+++ Given records +++

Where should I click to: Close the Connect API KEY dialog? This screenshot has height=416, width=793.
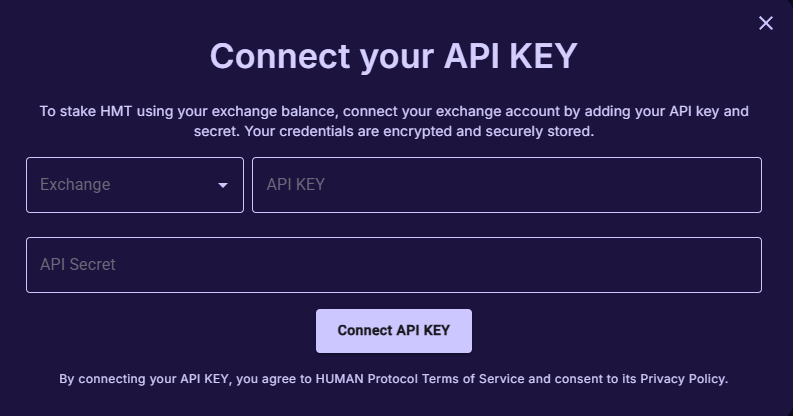766,23
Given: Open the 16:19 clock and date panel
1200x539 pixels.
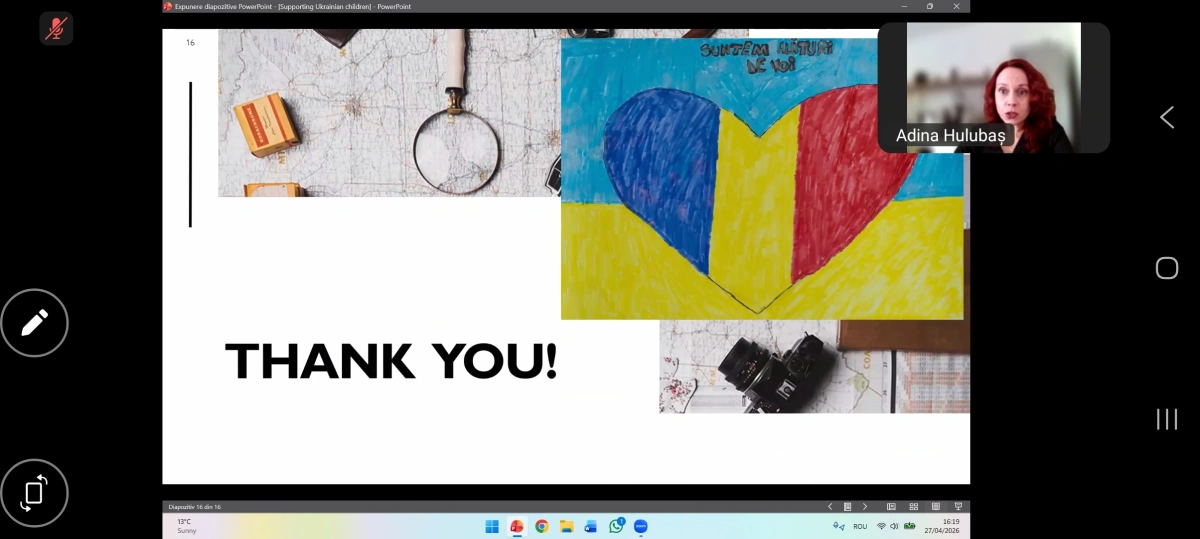Looking at the screenshot, I should (942, 526).
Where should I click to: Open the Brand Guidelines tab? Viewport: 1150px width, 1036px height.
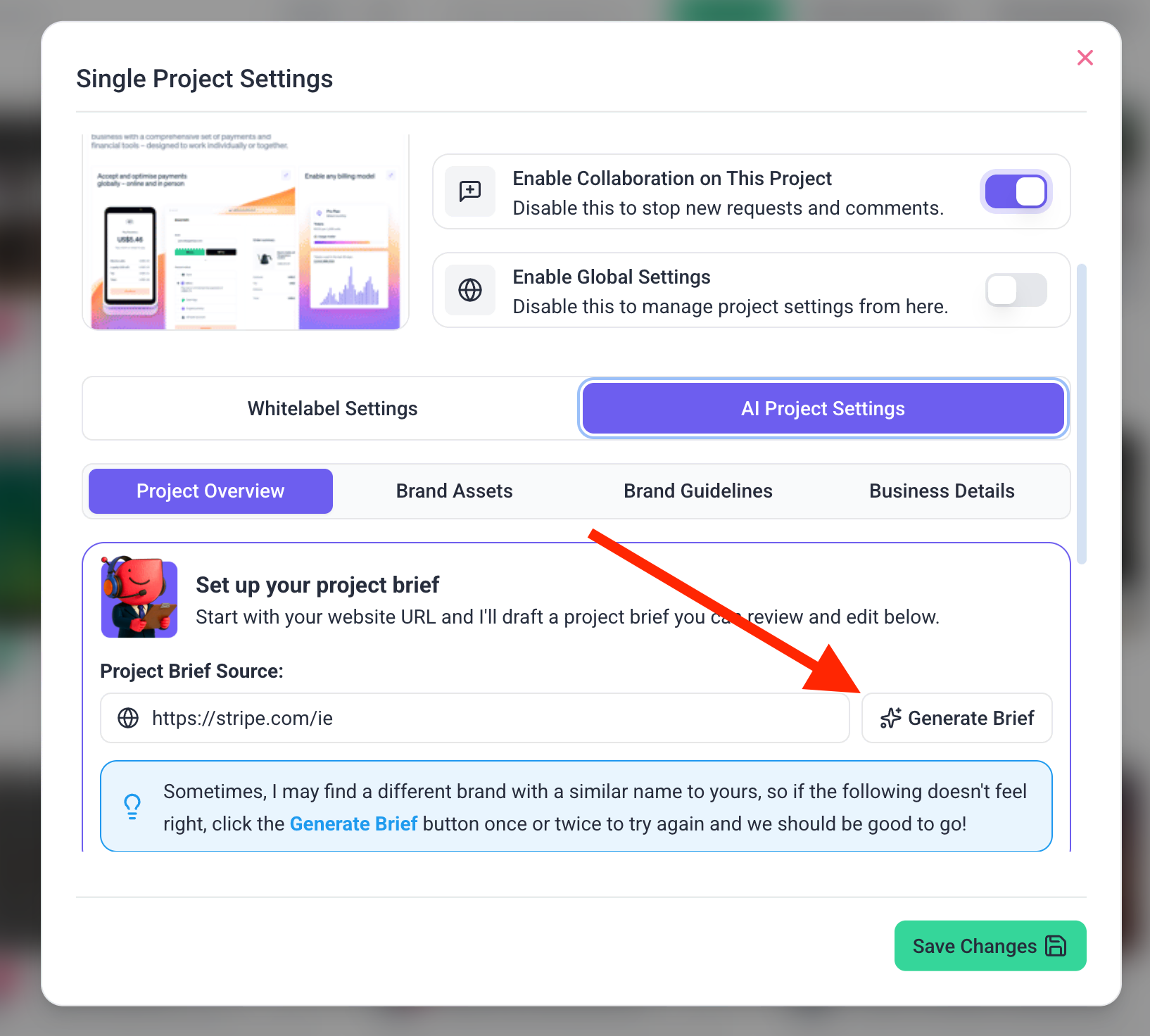pos(697,491)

+++

- [Exercise details]
Please copy out every one of the items above word for word, leaving the pictures out.

- [Finished task]
Where should I click to: Close the Connect API KEY dialog? This screenshot has height=416, width=793.
766,23
Given: Open the 16:19 clock and date panel
1200x539 pixels.
Looking at the screenshot, I should (942, 526).
Where should I click to: Open the Brand Guidelines tab? Viewport: 1150px width, 1036px height.
pos(697,491)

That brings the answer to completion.